Figure 5. Decreased intestinal TG accumulation and absence of fat malabsorption in Ces1/Es-x^−/− mice.

(A) Uptake of dietary fat along the length of the small intestine. Mice were fasted for 4 h and gavaged with radiolabeled triolein diluted in olive oil. Two hours later, the small intestine was excised, flushed, cut, digested and radioactivity associated with the intestinal segments was determined. N = 3 mice/group. (B) Fat in stools. Sudan III staining of stool fat upon spontaneous defecation in fed mice. (C) Analysis of fat in stools by organic extraction after spontaneous defecation. N = 5–7 mice/group. (D) Fecal lipids analyzed by TLC. N = 5–7 mice/group.

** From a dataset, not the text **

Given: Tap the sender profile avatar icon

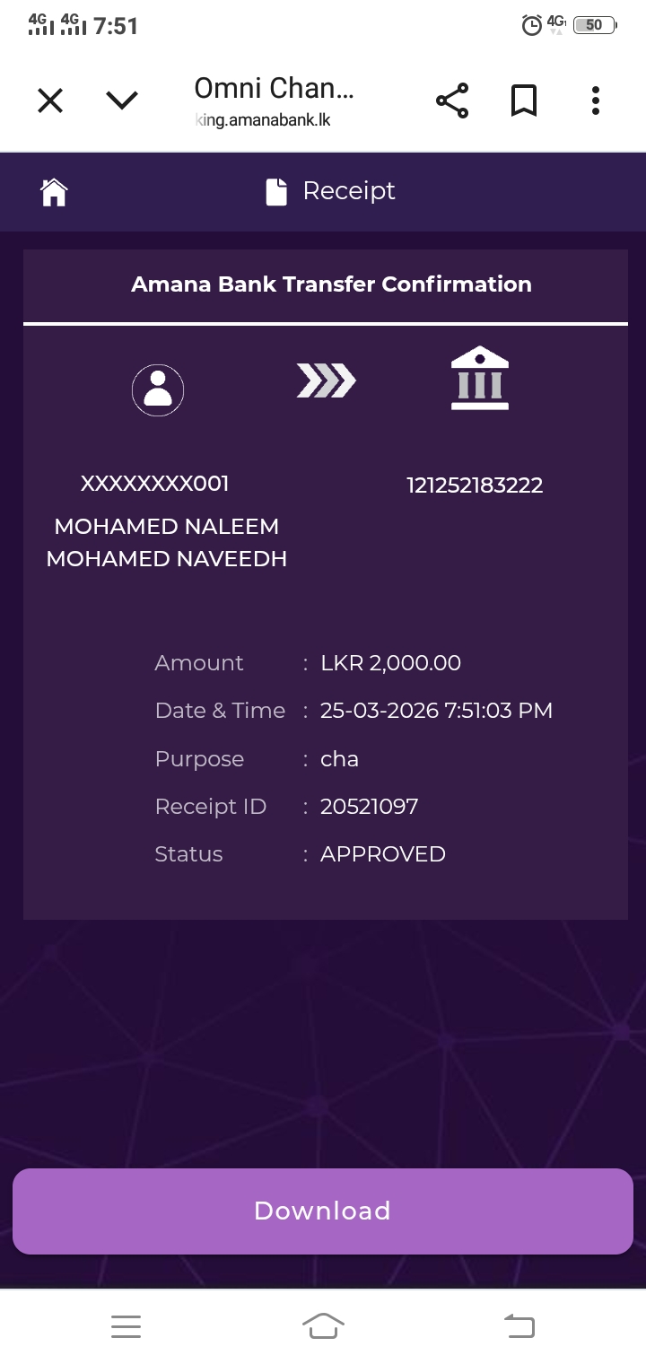Looking at the screenshot, I should [x=158, y=389].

Figure 6. Decreased expression of lipid absorption and increased expression of lipid secretion markers in Ces1/Es-x^−/− mice.

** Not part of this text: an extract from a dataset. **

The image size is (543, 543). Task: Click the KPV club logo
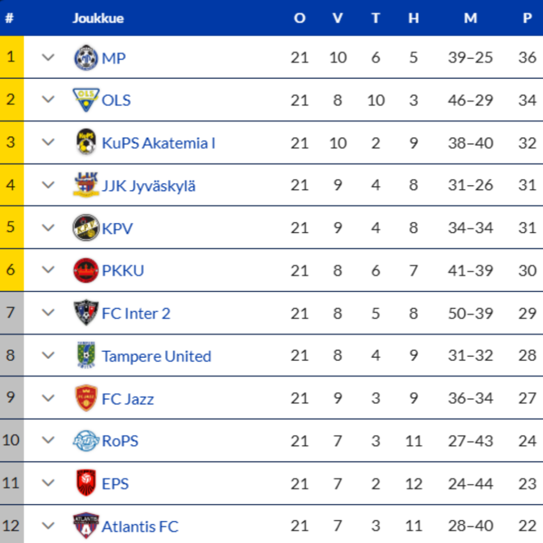point(85,228)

(A) Intestinal expression of lipid absorption, synthesis and secretion genes in intestines from 24-week old mice was analyzed by qPCR. Mice were fasted for 4 h. N = 5 mice/group. *p<0.05 vs. wild-types. (B) Immunoblot of intestinal ApoB48. (D) Immunoblot of intestinal MTP. Same animals as in (A) were used. Cnx, calnexin  =  loading control. (D) and (E) quantitation of the immunoreactive ApoB48 and MTP bands, respectively. **p<0.01 vs. wild-type.